Le bureau du Directeur des poursuites publiques est représenté dans cette affaire par le State Counsel Me Shakeel Bhoyroo. Un représentant du ministère de la Santé a été appelé à la barre des témoins et a expliqué que la buprénorphine, plus connue comme Subutex, est un médicament pour les toxicomanes au même titre que la méthadone. Comme le ministère n’a pas accordé l’autorisation d’importer le Subutex, ce médicament est proscrit à Maurice. Son utilisation, poursuit-il, est détournée à Maurice.
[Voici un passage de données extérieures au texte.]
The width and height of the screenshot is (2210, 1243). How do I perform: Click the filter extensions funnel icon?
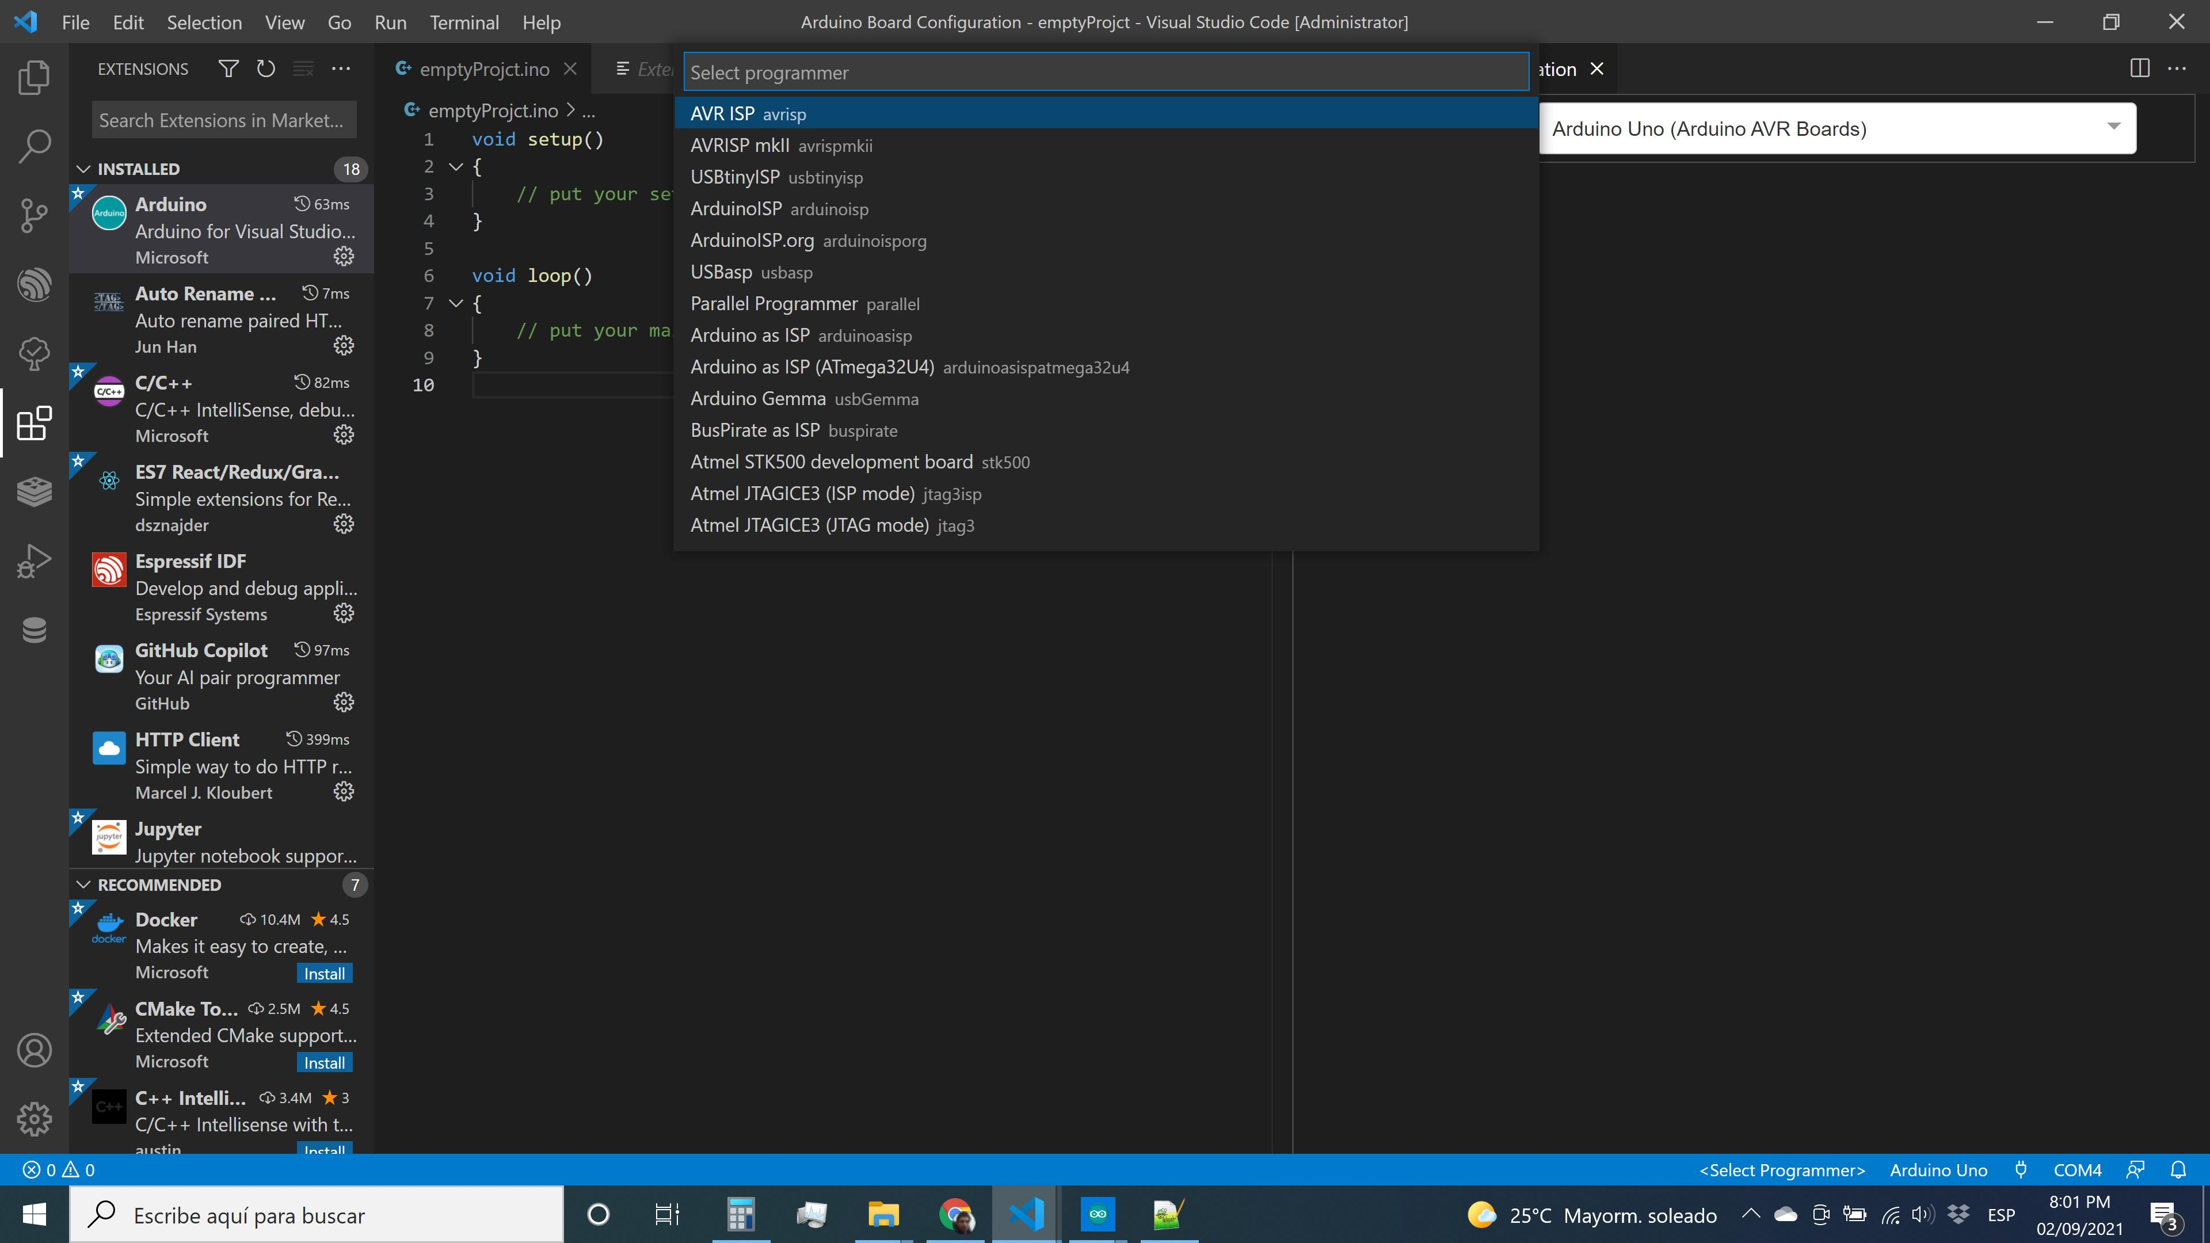tap(228, 69)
Et en l’absence de contrôle médical, le Subutex devient une drogue dangereuse.
En France, la vente de Subutex est régulée en pharmacie par une prescription médicale et son prix se situe autour de 3 euros la boîte, alors qu’à Maurice, vendu au noir il peut atteindre les Rs 1 200. Selon l’officier du ministère de la Santé, la quantité importante de drogue saisie aurait pu causer des dégâts importants à la société. Ce produit, dérivé de son utilisation originelle, est injecté par voie intraveineuse.
Par ailleurs, si un ressortissant étranger arrive à Maurice avec du Subutex et possède un certificat médical attestant qu’il suit un traitement, la drogue est récupérée et les autorités s’assurent de lui donner la dose prescrite tous les jours.
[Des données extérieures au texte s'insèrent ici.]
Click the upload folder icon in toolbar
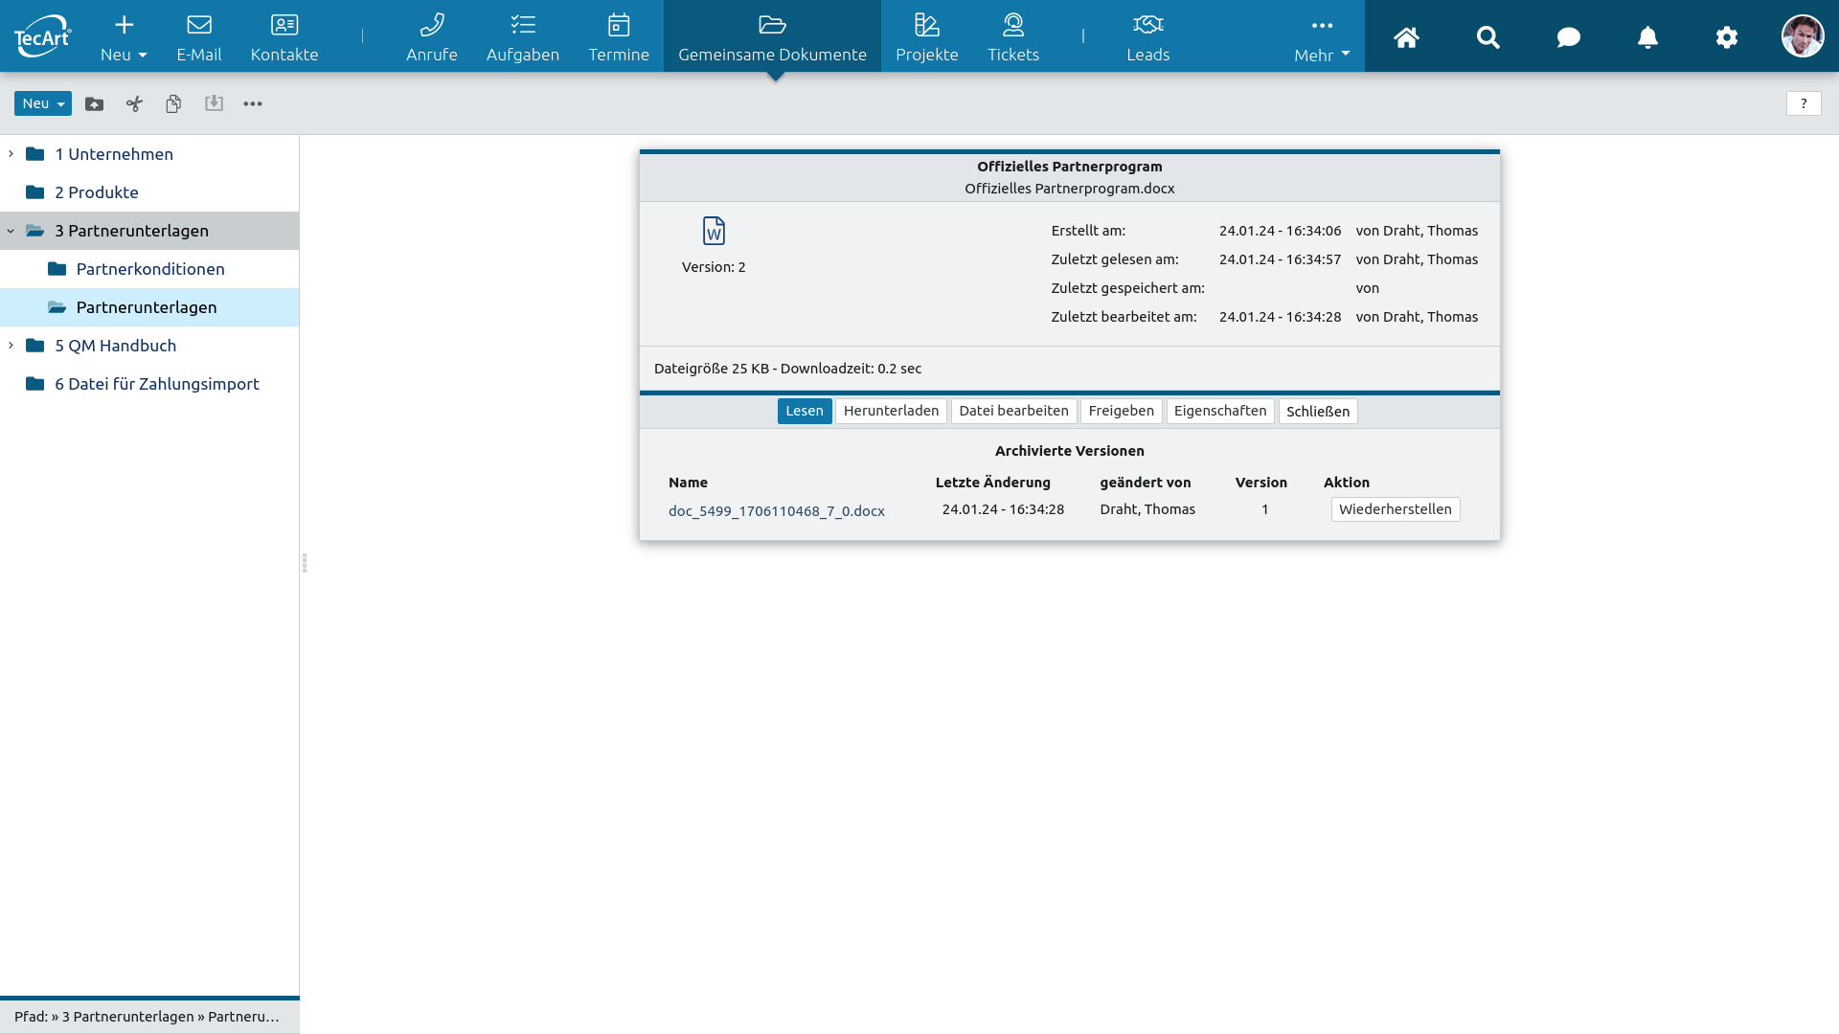Screen dimensions: 1839x1034 (94, 103)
Sanjay Ramchurn, douanier, a soutenu qu’il travaillait à l’aéroport Sir Seewoosagur Ramgoolam le 28 mars 2011 lorsqu’il a interpellé l’accusé et sa copine Katia Terminet. Il a fouillé la valise de Matthieu Blondeau et y a trouvé un paquet. « Il m’a dit que le paquet contenait une surprise pour sa copine… Mais celle-ci n’a rien dit », a soutenu le témoin à charge. À son arrestation par les éléments de la brigade antidrogue, Matthieu Blondeau n’avait que 19 ans.
Le sergent Le Pois, principal enquêteur dans cette affaire, a consigné les dépositions du prévenu. Matthieu Blondeau était à sa deuxième visite au pays quand il a été arrêté mais a soutenu que la première fois, il y est venu pour des vacances seulement. Cette fois-ci, ce serait son ami Jérôme Barnabès qui lui aurait confié le colis.
Matthieu Blondeau a, selon l’officier de police, coopéré partiellement avec les autorités avant d’user de son droit au silence. Il a participé à l’exercice de livraison surveillée monté par l’Anti-Drug and Smuggling Unit (ADSU). Il aurait toutefois envoyé un texto à l’un de ses amis sans l’autorisation de la police.
Rappelons que le DPP a abandonné les poursuites contre Katia Terminet en novembre, qui a pu regagner la France. Elle aura passé quelque deux ans en détention préventive. Selon les dispositions de la Dangerous Drugs Act, les personnes inculpées de transactions de drogue ayant une valeur de plus de Rs 1 million sont considérées comme des trafiquants de drogue. Elles risquent au maximum 60 ans de servitude pénale. Le juge Benjamin Marie Joseph fera connaître sa décision demain.